Throughout this course, we’re going to learn more about Python 3 by building a data ingestion process. We’re going to go from setting up a development VM through to deploying the app to a 16 core, cloud VM where we can test. The application is going to allow us to submit articles to a front-end HTTP endpoint where they’ll be enqueued onto a multiprocessing queue. On the back-end, a set of worker processes will dequeue the articles, extract named entities from the article, and enqueue the results to be saved. A set of saver processes will dequeue the results and save the records to Cloud Firestore. Both the front and back-ends will be run together using supervisord. And we’ll use setuptools to create a software distribution used to deploy the app.
This course is broken up into sprints to give you a real-world development experience, and guide you through each step of building an application with Python.
The source code for the course is available on GitHub.
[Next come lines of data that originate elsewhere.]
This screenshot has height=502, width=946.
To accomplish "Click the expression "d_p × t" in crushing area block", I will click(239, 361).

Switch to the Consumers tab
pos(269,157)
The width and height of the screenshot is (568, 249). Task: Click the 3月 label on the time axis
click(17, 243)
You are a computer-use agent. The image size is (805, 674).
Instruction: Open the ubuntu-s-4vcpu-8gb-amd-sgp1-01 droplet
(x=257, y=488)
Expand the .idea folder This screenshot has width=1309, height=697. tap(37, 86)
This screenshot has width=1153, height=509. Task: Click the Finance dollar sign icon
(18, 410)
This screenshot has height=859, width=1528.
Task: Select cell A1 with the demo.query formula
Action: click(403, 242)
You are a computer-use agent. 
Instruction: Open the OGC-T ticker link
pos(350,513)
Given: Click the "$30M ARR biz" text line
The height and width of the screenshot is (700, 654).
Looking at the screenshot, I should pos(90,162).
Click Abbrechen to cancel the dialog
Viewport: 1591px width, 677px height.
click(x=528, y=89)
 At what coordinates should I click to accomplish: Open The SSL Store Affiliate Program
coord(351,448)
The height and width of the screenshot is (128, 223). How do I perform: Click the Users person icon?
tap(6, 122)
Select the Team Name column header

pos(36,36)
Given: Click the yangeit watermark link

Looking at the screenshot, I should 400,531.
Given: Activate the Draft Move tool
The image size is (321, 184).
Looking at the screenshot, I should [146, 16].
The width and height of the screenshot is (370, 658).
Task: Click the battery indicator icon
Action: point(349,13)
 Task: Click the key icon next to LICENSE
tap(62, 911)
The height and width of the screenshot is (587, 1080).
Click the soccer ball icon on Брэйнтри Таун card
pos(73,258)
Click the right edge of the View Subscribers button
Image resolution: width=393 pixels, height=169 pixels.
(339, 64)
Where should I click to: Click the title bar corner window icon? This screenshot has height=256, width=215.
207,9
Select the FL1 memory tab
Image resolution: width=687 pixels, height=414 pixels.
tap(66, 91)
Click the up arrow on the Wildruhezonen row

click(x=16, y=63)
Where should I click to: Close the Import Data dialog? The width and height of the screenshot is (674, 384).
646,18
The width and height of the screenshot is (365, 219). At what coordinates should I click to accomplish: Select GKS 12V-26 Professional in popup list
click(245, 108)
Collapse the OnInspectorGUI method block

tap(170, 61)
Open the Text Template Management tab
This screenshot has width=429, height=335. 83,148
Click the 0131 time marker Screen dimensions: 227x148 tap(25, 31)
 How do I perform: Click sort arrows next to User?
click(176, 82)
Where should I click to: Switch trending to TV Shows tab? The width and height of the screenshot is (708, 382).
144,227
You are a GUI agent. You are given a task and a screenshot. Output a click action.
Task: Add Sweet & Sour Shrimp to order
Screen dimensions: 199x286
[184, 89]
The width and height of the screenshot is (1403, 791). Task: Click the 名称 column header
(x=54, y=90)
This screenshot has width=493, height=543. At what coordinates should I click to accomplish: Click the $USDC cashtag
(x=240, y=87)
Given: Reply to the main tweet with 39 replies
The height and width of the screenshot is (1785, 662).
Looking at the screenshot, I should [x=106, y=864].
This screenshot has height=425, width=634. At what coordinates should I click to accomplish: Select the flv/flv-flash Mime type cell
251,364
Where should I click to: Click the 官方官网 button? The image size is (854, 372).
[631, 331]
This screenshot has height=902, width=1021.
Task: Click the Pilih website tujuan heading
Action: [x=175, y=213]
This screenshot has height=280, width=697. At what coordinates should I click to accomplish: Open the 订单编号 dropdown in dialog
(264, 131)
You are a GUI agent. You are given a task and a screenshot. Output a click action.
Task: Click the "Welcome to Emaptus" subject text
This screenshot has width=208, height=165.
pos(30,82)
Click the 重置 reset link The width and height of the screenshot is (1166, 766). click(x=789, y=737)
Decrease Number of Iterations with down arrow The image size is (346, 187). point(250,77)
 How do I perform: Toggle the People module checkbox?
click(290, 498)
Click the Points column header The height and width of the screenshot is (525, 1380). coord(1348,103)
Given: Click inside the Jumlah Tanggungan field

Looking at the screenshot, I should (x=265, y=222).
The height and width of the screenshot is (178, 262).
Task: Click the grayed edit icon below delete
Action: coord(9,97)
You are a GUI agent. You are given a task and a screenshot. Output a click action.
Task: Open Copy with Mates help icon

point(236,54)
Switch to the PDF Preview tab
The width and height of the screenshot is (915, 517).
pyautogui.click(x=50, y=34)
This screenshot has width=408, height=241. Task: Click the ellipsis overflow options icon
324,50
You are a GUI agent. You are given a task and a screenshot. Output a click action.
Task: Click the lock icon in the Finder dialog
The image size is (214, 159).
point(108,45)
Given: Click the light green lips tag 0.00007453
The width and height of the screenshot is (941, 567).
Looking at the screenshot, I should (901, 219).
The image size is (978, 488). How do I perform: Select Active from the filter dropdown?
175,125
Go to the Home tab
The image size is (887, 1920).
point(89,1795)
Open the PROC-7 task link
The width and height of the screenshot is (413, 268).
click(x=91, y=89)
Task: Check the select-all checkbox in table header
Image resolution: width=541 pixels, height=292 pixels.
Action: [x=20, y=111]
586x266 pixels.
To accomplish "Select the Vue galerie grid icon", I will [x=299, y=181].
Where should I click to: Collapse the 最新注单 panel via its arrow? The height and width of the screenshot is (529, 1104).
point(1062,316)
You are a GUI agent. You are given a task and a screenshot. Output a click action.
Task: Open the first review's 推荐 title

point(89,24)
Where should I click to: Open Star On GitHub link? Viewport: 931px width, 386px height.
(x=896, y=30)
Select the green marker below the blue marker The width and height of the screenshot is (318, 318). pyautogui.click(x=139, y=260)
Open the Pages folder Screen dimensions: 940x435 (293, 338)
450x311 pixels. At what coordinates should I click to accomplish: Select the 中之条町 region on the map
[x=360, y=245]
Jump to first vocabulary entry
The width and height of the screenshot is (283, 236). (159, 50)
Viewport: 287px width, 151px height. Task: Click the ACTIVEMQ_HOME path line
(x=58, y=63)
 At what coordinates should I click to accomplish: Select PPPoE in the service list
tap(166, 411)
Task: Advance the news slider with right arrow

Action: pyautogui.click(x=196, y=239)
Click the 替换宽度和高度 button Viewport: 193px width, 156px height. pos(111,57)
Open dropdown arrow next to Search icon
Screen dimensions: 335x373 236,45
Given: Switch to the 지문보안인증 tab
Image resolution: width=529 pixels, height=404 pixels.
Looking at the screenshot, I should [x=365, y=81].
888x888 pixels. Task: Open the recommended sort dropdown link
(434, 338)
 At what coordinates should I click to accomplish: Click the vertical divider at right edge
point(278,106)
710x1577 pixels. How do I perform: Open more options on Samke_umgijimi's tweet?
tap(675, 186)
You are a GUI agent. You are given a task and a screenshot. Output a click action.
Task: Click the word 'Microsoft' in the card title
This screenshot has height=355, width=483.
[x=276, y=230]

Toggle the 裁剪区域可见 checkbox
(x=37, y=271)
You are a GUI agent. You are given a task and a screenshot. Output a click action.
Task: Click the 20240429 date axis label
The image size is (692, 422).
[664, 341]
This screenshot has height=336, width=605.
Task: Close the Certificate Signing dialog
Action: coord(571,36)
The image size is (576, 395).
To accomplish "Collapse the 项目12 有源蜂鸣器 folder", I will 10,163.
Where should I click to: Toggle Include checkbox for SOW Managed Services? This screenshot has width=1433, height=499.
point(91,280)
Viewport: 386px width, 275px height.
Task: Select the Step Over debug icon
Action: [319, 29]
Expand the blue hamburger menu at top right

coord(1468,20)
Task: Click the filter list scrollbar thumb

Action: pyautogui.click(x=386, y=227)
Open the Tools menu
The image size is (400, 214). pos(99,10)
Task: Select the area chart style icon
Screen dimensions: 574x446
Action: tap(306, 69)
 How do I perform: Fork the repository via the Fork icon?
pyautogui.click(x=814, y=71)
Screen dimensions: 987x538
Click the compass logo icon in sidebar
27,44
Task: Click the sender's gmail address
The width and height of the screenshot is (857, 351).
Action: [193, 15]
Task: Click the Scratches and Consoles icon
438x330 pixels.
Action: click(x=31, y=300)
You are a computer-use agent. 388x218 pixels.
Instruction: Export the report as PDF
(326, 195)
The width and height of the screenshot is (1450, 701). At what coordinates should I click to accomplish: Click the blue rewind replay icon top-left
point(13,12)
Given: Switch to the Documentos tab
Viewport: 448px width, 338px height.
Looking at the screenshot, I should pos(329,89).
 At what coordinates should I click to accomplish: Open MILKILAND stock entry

If you have any feedback relating to this course, feel free to contact us at support@cloudacademy.com.
Learning Objectives
- Configure a local development environment for an app using a VM
- Implement a data processor that can accept text, extract named entities, and return the results
- Implement a multi-process aware message queue and use Pytest
- Create data models to use as messages to pass on the message queue
- Create the backend for the application
- Create a web endpoint that we can use to enqueue our post models
- Implement a method for running the frontend and backend together
- Run the application using a dataset to see how the system performs under actual server load
Intended Audience
This course is intended for software developers or anyone who already has some experience in building simple apps in Python and wants to move on to something more complex.
Prerequisites
To get the most out of this course, you should be familiar with Python, ideally Python 3, and have some knowledge of Linux and how to use Git.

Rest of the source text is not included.